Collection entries

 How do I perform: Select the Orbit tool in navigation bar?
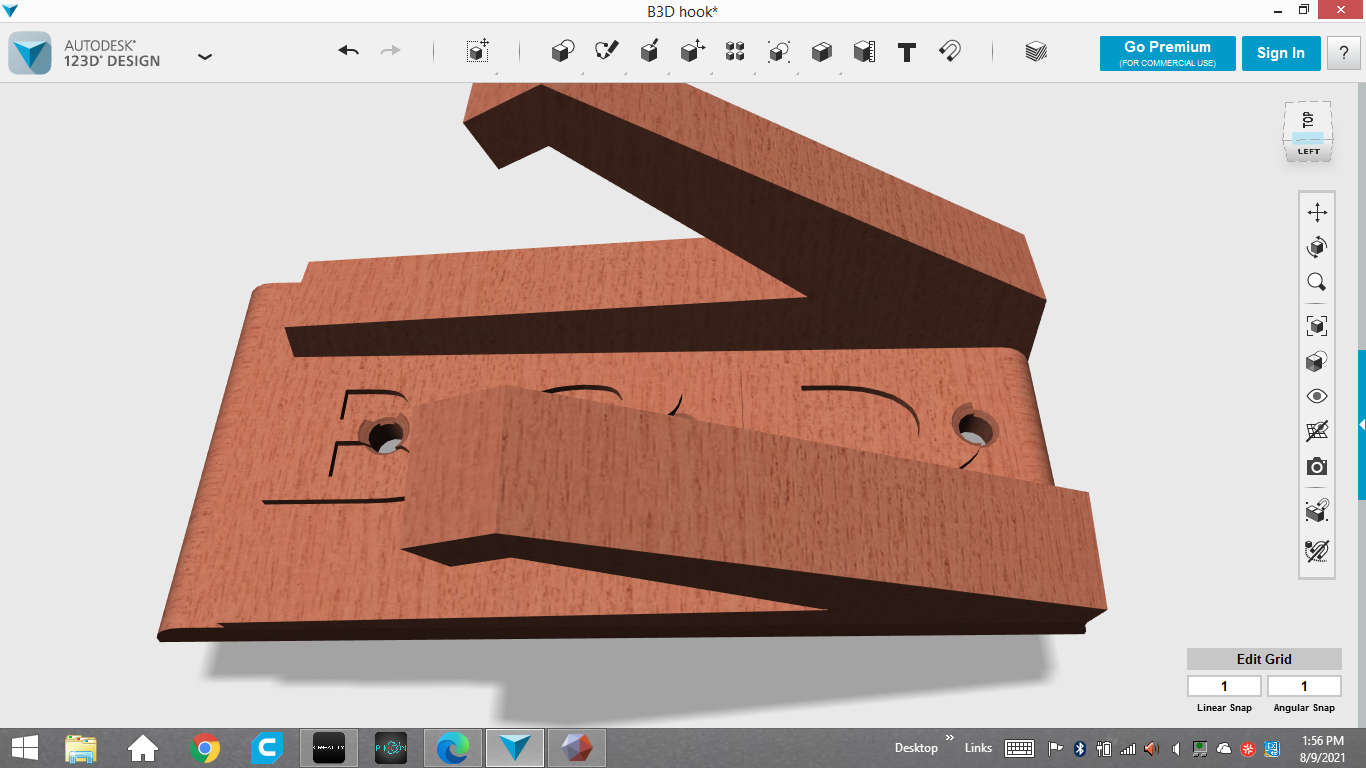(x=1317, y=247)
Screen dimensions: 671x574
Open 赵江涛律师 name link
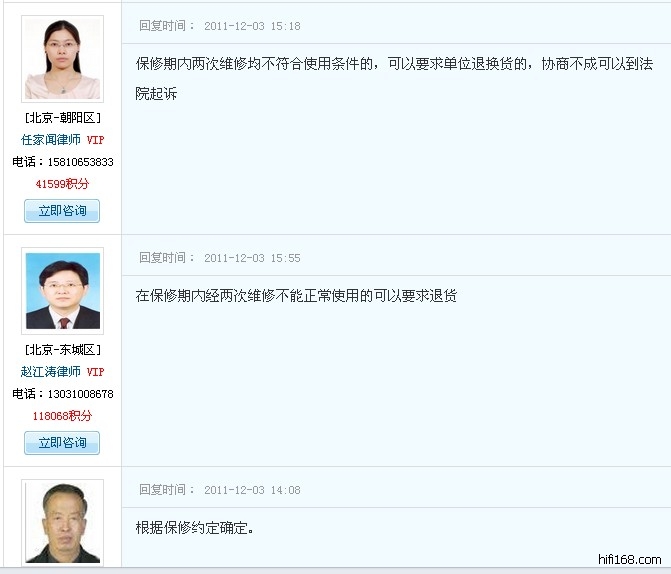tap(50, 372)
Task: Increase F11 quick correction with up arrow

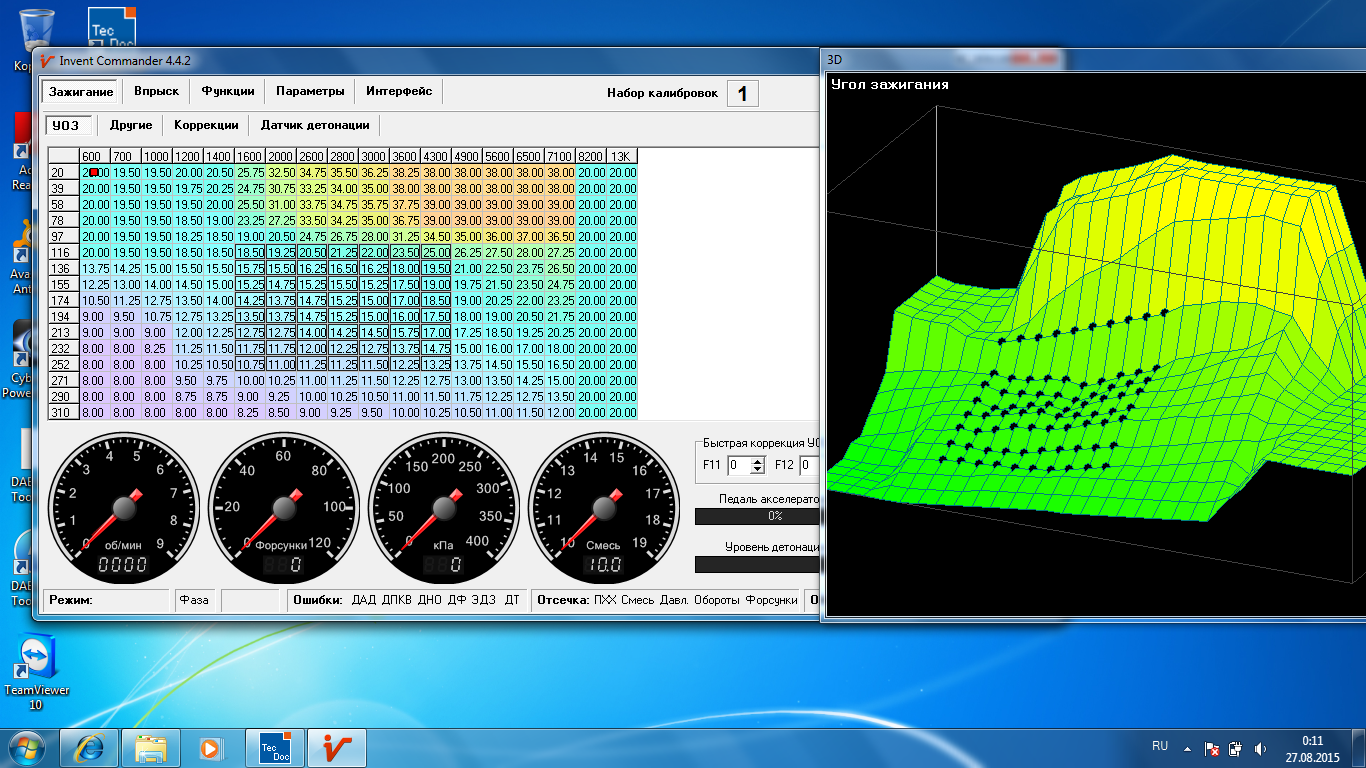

**WORK TO BE COMPLETED:**
The answer should be an exact restatement of every entry, with the pictures omitted.

**SOLUTION:**
 How do I perform: Select the Orbit tool in navigation bar?
(x=1317, y=247)
Screen dimensions: 671x574
Open 赵江涛律师 name link
tap(50, 372)
Task: Increase F11 quick correction with up arrow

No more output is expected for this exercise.